We headed back onto the main dirt road and up to the white lion conservancy. This, to me, was the real highlight of the trip as we were treated to a visit to two young white lion cubs as well as an adult male and female, one of whom had been found on a dirt road – almost dead as a tiny cub but had been rescued and hand reared and was now an oversized, friendly, hairy feline. One of the guests, Trish, had at one point bent down to take her camera out of her bag, only to be greeted by a huge paw with claws extended as it groped through a hole in the fence. The one side of her bag was ripped open and we all jumped backwards as we realised that this seemingly cute and cuddly lion was very much a wild animal and deserved some serious respect.
With our tails between our legs we left the lion enclosure and Michael took us on a short game drive around the giant cheetah enclosure as the sun set behind the Waterberg Mountains. I watched in awe as two of these regal creatures emerged from the bush and watched us from the distance. We were incredibly lucky to see a lioness with her three three-and-a-half-week old cubs. This was a particularly special moment as we watched through holes in the fence as the cubs clambered over their mother and played with their siblings. Complete with fat tummies and short legs, these were the most precious little things I had seen all day.
Feeling completely at peace with the world, dusk settled around us and we were taken down to the local Pedi village where we were welcomed with the sound of drums and traditional dance and song of the colourfull
y dressed Pedi villagers.
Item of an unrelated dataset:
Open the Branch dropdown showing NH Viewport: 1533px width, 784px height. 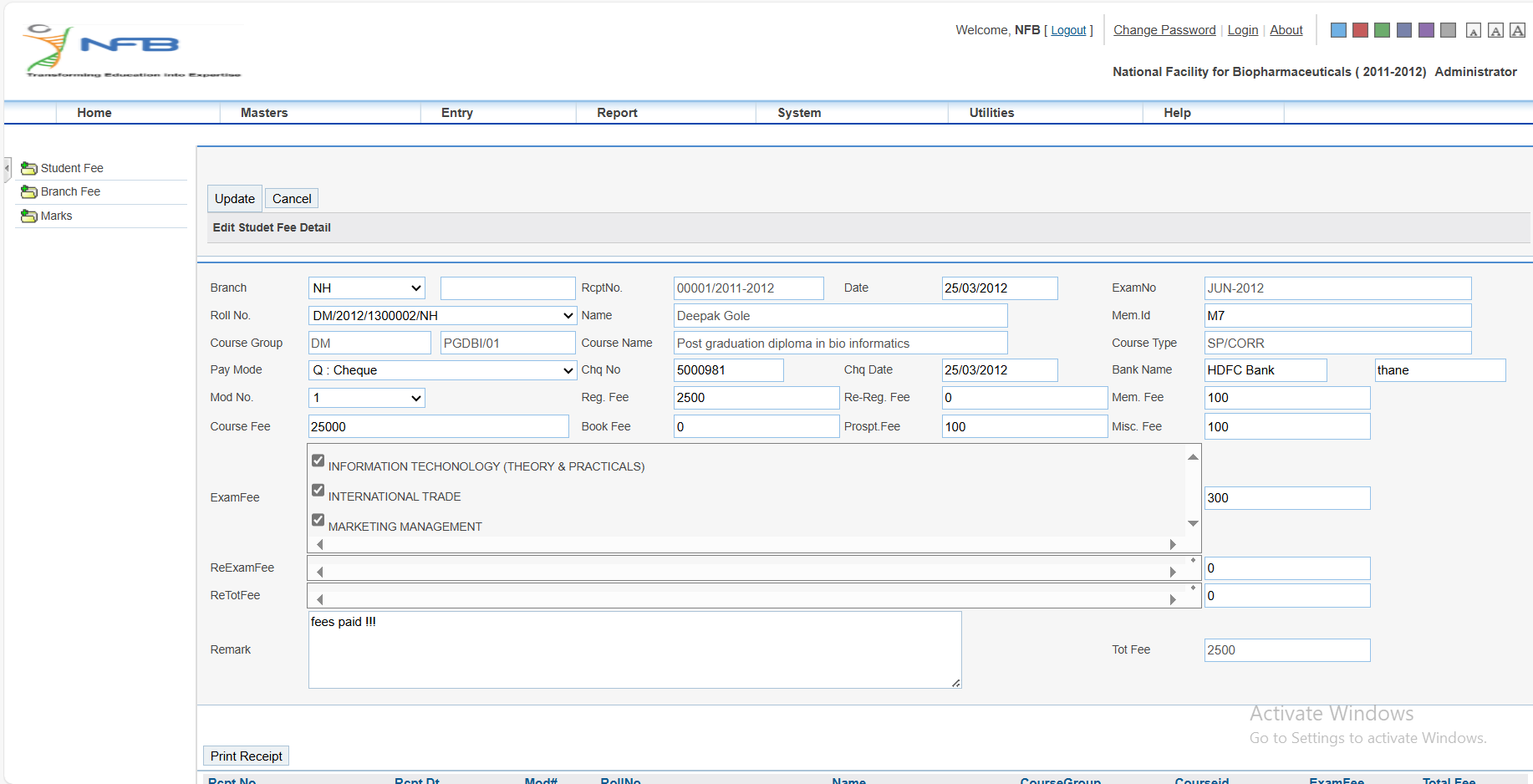366,288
A feast of culinary delights awaited us and we all tucked in with relish, wishing that we could turn back the clock and start the day all over again.
Alas we could not, and at about 18:00 we were whisked back to our awaiting busses. The lights were dimmed, conversation hummed quietly in the background, and weary heads rested on heavy shoulders as the bus began its two hour journey back to Pretoria. I closed my eyes, smiled, thanked the Universe for the beautiful gift we had been given that day, and revelled in how fortunate we are to be part of this beautiful country we call South Africa.